Virgil has variants and also enums. They are slightly different things, though treated much the same under the hood. Neither have identity. (How they are different is that enums can have arguments in Virgil, but there are still is a fixed list of named values, whereas variants have named cases and are potentially recursive).


I’m not a daily go programmer. I’ve learned the language two years ago and know some the background behind it. Based on that I don’t see a place for sum types in Go because it does not solve a problem that is hard to solve with modern Go code.

But considering the proposal itself. I would approach it much differently.

Sum types could be represented as a closed enum.

  type Result enum int{…}
  const ( Ok Result = iota{interface{}}, Err Result = iota{string} )

The initialization would be done like:

  Ok{10}
  Err{“Something went wrong”}
The variable itself would act just like and other enum with unpacking being done somewhat close to this:

  Ok{variableName} := result
Where the variableName would be set to the zero value in case of a bad match.

The enum prefix would enforce a single const block and no extension outside the module package.


You are seeing it through the lense of an application developer. As a library author the world looks different though - here you cannot know/define the types in advance.

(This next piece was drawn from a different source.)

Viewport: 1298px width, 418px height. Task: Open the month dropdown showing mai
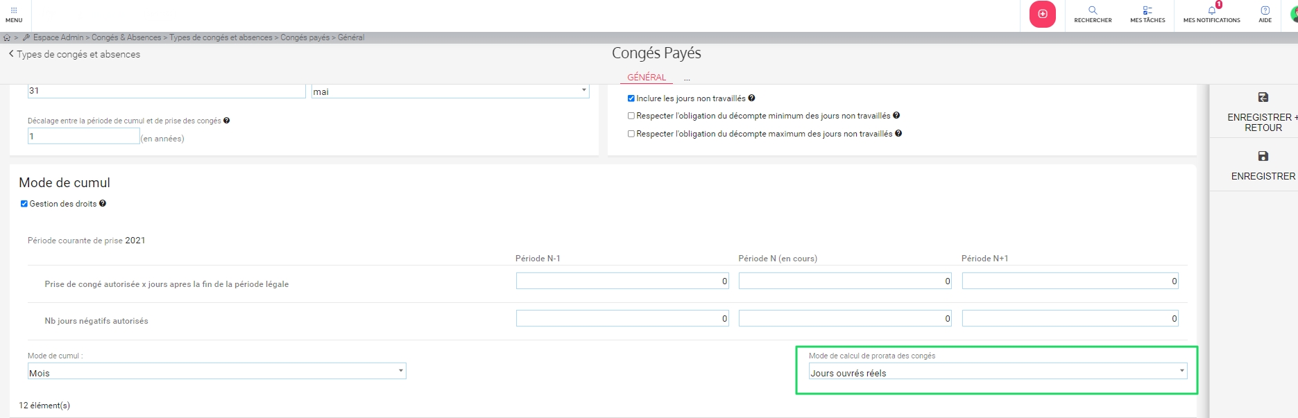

What does this get you that you don't get by putting an unexported method in your Go interface today? Honest question, since I'm not 100% sure I'm sharing the terminology of the author, and I don't know if this is a matter of the author being unaware of this possibility, or aware and not satisfied for some reason I don't understand.

You don't get a literal enumeration of all implemented types in the interface specification itself, but it's still trivial/mechanical to extract all implementations of such an interface with some code tool, and no external package can add to the list.

(Since I've learned from experience this always comes up: If you put a method named 'unexported' on your interface, it doesn't matter if a value in some other package creates a method called 'unexported', the compiler will not consider it a match. An interface in some package with an unexported method can not be implemented by any other package.)


In this proposal, the compiler will yell at you if you switch over the contained type of a value of the interface type and don't have a case for each possible type.


I think a difference is that current behavior is to check the interface at runtime vs static check ensuring that the interface's underlying value is one of those types. Have personally seen a number of bugs (ie panics) from the runtime checks


Go still seems to be a bit behind. Sumtypes should be standard in every new language - and better type-systems also offer union types now.


Note that this is from three years ago, and should have (2018) appended to the title.


Added. Thanks!


[flagged]


Templates? Generics are already on the way, this is a very unrelated suggestion, and seems much less complicated.


> Stop trying to make Go complicate.

You mean enterprise-y.


but golang already have a sum type: multiple return values


Multiple returns are a product, not a sum; in the case of (*Foo, error), you could return nil for both, or neither, which gives you four possible combinations (nil and nil, nil and an error, Foo and nil, and Foo and an error). A sum type would not let you return both a Foo and an error, just one or the other.


This is a huge misunderstanding of what Sum types are. Someone already answered why multiple return types are completely different from sum types, I will also mention that a type is usually something that you define for variable types like int and string and structs, not only for what a function returns.